• [To do] Output every entry verbatim.

• [Exercise materials]
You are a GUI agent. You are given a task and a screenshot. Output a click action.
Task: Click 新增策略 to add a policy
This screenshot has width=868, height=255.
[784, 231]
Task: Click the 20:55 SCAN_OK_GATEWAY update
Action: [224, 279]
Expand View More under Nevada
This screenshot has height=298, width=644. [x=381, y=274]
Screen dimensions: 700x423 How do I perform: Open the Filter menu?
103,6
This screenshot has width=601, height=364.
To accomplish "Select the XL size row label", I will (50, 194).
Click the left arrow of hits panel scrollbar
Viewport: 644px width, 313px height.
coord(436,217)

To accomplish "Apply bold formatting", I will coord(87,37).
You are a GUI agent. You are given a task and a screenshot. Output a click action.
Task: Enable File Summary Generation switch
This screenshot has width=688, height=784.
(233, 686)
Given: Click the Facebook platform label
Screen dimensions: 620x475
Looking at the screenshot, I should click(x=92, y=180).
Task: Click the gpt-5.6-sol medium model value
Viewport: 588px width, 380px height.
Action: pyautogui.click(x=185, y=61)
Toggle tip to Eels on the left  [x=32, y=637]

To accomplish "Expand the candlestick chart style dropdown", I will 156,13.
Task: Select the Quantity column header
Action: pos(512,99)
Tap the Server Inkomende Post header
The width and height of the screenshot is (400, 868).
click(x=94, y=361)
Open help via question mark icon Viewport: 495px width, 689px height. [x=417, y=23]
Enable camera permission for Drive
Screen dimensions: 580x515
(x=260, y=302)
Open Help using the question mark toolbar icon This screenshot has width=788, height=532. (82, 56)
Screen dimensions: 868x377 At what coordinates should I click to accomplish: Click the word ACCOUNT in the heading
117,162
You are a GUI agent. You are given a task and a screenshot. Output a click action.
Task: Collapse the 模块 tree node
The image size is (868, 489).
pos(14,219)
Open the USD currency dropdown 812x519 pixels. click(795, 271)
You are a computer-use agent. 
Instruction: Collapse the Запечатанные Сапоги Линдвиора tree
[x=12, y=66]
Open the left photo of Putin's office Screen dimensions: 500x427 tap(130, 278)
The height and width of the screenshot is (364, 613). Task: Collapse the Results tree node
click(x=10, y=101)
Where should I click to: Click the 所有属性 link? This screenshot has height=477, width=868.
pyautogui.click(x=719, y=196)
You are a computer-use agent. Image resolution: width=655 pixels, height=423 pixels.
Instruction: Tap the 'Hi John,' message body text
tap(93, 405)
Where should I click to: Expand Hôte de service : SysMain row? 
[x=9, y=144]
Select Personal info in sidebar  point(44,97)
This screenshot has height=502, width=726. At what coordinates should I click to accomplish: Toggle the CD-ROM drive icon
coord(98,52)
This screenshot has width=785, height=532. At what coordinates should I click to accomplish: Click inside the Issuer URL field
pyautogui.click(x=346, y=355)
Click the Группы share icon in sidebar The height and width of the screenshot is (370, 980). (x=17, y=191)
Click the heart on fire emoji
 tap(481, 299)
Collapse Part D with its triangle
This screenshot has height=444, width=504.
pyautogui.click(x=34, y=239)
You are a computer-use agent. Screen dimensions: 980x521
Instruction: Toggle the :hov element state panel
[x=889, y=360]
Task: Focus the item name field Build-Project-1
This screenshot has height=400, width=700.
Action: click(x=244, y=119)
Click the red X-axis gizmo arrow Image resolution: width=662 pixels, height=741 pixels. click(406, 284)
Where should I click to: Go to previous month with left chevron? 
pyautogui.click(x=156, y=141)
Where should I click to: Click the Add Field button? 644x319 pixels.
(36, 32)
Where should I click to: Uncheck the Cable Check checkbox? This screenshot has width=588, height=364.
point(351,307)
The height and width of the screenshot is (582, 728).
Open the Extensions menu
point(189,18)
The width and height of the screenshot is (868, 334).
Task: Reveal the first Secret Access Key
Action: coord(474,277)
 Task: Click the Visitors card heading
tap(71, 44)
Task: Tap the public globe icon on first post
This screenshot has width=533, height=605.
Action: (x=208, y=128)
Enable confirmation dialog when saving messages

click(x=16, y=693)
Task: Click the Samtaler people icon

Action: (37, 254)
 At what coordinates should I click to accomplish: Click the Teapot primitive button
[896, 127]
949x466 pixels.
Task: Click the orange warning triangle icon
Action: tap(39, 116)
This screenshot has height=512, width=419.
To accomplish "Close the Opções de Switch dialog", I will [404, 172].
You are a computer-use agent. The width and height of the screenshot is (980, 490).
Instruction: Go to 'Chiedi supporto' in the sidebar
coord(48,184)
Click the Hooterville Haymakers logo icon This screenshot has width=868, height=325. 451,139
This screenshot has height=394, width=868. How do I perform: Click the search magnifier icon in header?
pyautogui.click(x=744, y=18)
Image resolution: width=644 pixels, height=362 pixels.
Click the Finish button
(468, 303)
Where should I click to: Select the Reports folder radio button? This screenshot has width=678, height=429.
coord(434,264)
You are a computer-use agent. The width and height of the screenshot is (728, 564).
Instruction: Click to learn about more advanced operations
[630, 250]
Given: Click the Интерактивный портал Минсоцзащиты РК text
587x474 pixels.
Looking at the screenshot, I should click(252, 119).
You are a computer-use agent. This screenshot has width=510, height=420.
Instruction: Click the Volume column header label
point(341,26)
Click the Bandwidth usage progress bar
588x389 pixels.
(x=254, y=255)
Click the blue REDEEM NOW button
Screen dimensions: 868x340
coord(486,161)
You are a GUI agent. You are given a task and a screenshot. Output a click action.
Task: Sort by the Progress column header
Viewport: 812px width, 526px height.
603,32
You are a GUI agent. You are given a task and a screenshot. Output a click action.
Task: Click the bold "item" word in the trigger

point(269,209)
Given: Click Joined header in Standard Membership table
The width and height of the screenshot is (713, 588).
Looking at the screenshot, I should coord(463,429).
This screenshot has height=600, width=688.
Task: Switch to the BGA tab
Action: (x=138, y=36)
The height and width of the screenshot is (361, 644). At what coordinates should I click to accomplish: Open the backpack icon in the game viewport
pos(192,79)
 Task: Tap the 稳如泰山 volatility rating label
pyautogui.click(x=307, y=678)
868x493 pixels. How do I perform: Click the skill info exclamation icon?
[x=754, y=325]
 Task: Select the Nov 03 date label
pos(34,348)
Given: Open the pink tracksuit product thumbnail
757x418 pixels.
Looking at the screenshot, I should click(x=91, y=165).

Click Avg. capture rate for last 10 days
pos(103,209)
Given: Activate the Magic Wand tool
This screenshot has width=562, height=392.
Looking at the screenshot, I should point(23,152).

• [Answer to this task]
You are a GUI agent. You are given a task and a screenshot. Output a click action.
Task: Click 新增策略 to add a policy
This screenshot has width=868, height=255.
[784, 231]
Task: Click the 20:55 SCAN_OK_GATEWAY update
Action: [224, 279]
Expand View More under Nevada
This screenshot has height=298, width=644. [x=381, y=274]
Screen dimensions: 700x423 How do I perform: Open the Filter menu?
103,6
This screenshot has width=601, height=364.
To accomplish "Select the XL size row label", I will (50, 194).
Click the left arrow of hits panel scrollbar
Viewport: 644px width, 313px height.
coord(436,217)

To accomplish "Apply bold formatting", I will coord(87,37).
You are a GUI agent. You are given a task and a screenshot. Output a click action.
Task: Enable File Summary Generation switch
This screenshot has width=688, height=784.
(233, 686)
Given: Click the Facebook platform label
Screen dimensions: 620x475
Looking at the screenshot, I should click(x=92, y=180).
Task: Click the gpt-5.6-sol medium model value
Viewport: 588px width, 380px height.
Action: pyautogui.click(x=185, y=61)
Toggle tip to Eels on the left  [x=32, y=637]

To accomplish "Expand the candlestick chart style dropdown", I will 156,13.
Task: Select the Quantity column header
Action: pos(512,99)
Tap the Server Inkomende Post header
The width and height of the screenshot is (400, 868).
click(x=94, y=361)
Open help via question mark icon Viewport: 495px width, 689px height. [x=417, y=23]
Enable camera permission for Drive
Screen dimensions: 580x515
(x=260, y=302)
Open Help using the question mark toolbar icon This screenshot has width=788, height=532. (82, 56)
Screen dimensions: 868x377 At what coordinates should I click to accomplish: Click the word ACCOUNT in the heading
117,162
You are a GUI agent. You are given a task and a screenshot. Output a click action.
Task: Collapse the 模块 tree node
The image size is (868, 489).
pos(14,219)
Open the USD currency dropdown 812x519 pixels. click(795, 271)
You are a computer-use agent. 
Instruction: Collapse the Запечатанные Сапоги Линдвиора tree
[x=12, y=66]
Open the left photo of Putin's office Screen dimensions: 500x427 tap(130, 278)
The height and width of the screenshot is (364, 613). Task: Collapse the Results tree node
click(x=10, y=101)
Where should I click to: Click the 所有属性 link? This screenshot has height=477, width=868.
pyautogui.click(x=719, y=196)
You are a computer-use agent. Image resolution: width=655 pixels, height=423 pixels.
Instruction: Tap the 'Hi John,' message body text
tap(93, 405)
Where should I click to: Expand Hôte de service : SysMain row? 
[x=9, y=144]
Select Personal info in sidebar  point(44,97)
This screenshot has height=502, width=726. At what coordinates should I click to accomplish: Toggle the CD-ROM drive icon
coord(98,52)
This screenshot has width=785, height=532. At what coordinates should I click to accomplish: Click inside the Issuer URL field
pyautogui.click(x=346, y=355)
Click the Группы share icon in sidebar The height and width of the screenshot is (370, 980). (x=17, y=191)
Click the heart on fire emoji
 tap(481, 299)
Collapse Part D with its triangle
This screenshot has height=444, width=504.
pyautogui.click(x=34, y=239)
You are a computer-use agent. Screen dimensions: 980x521
Instruction: Toggle the :hov element state panel
[x=889, y=360]
Task: Focus the item name field Build-Project-1
This screenshot has height=400, width=700.
Action: click(x=244, y=119)
Click the red X-axis gizmo arrow Image resolution: width=662 pixels, height=741 pixels. click(406, 284)
Where should I click to: Go to previous month with left chevron? 
pyautogui.click(x=156, y=141)
Where should I click to: Click the Add Field button? 644x319 pixels.
(36, 32)
Where should I click to: Uncheck the Cable Check checkbox? This screenshot has width=588, height=364.
point(351,307)
The height and width of the screenshot is (582, 728).
Open the Extensions menu
point(189,18)
The width and height of the screenshot is (868, 334).
Task: Reveal the first Secret Access Key
Action: coord(474,277)
 Task: Click the Visitors card heading
tap(71, 44)
Task: Tap the public globe icon on first post
This screenshot has width=533, height=605.
Action: (x=208, y=128)
Enable confirmation dialog when saving messages

click(x=16, y=693)
Task: Click the Samtaler people icon

Action: (37, 254)
 At what coordinates should I click to accomplish: Click the Teapot primitive button
[896, 127]
949x466 pixels.
Task: Click the orange warning triangle icon
Action: tap(39, 116)
This screenshot has height=512, width=419.
To accomplish "Close the Opções de Switch dialog", I will [404, 172].
You are a computer-use agent. The width and height of the screenshot is (980, 490).
Instruction: Go to 'Chiedi supporto' in the sidebar
coord(48,184)
Click the Hooterville Haymakers logo icon This screenshot has width=868, height=325. 451,139
This screenshot has height=394, width=868. How do I perform: Click the search magnifier icon in header?
pyautogui.click(x=744, y=18)
Image resolution: width=644 pixels, height=362 pixels.
Click the Finish button
(468, 303)
Where should I click to: Select the Reports folder radio button? This screenshot has width=678, height=429.
coord(434,264)
You are a computer-use agent. The width and height of the screenshot is (728, 564).
Instruction: Click to learn about more advanced operations
[630, 250]
Given: Click the Интерактивный портал Минсоцзащиты РК text
587x474 pixels.
Looking at the screenshot, I should click(252, 119).
You are a computer-use agent. This screenshot has width=510, height=420.
Instruction: Click the Volume column header label
point(341,26)
Click the Bandwidth usage progress bar
588x389 pixels.
(x=254, y=255)
Click the blue REDEEM NOW button
Screen dimensions: 868x340
coord(486,161)
You are a GUI agent. You are given a task and a screenshot. Output a click action.
Task: Sort by the Progress column header
Viewport: 812px width, 526px height.
603,32
You are a GUI agent. You are given a task and a screenshot. Output a click action.
Task: Click the bold "item" word in the trigger

point(269,209)
Given: Click Joined header in Standard Membership table
The width and height of the screenshot is (713, 588).
Looking at the screenshot, I should coord(463,429).
This screenshot has height=600, width=688.
Task: Switch to the BGA tab
Action: (x=138, y=36)
The height and width of the screenshot is (361, 644). At what coordinates should I click to accomplish: Open the backpack icon in the game viewport
pos(192,79)
 Task: Tap the 稳如泰山 volatility rating label
pyautogui.click(x=307, y=678)
868x493 pixels. How do I perform: Click the skill info exclamation icon?
[x=754, y=325]
 Task: Select the Nov 03 date label
pos(34,348)
Given: Open the pink tracksuit product thumbnail
757x418 pixels.
Looking at the screenshot, I should click(x=91, y=165).

Click Avg. capture rate for last 10 days
pos(103,209)
Given: Activate the Magic Wand tool
This screenshot has width=562, height=392.
Looking at the screenshot, I should point(23,152).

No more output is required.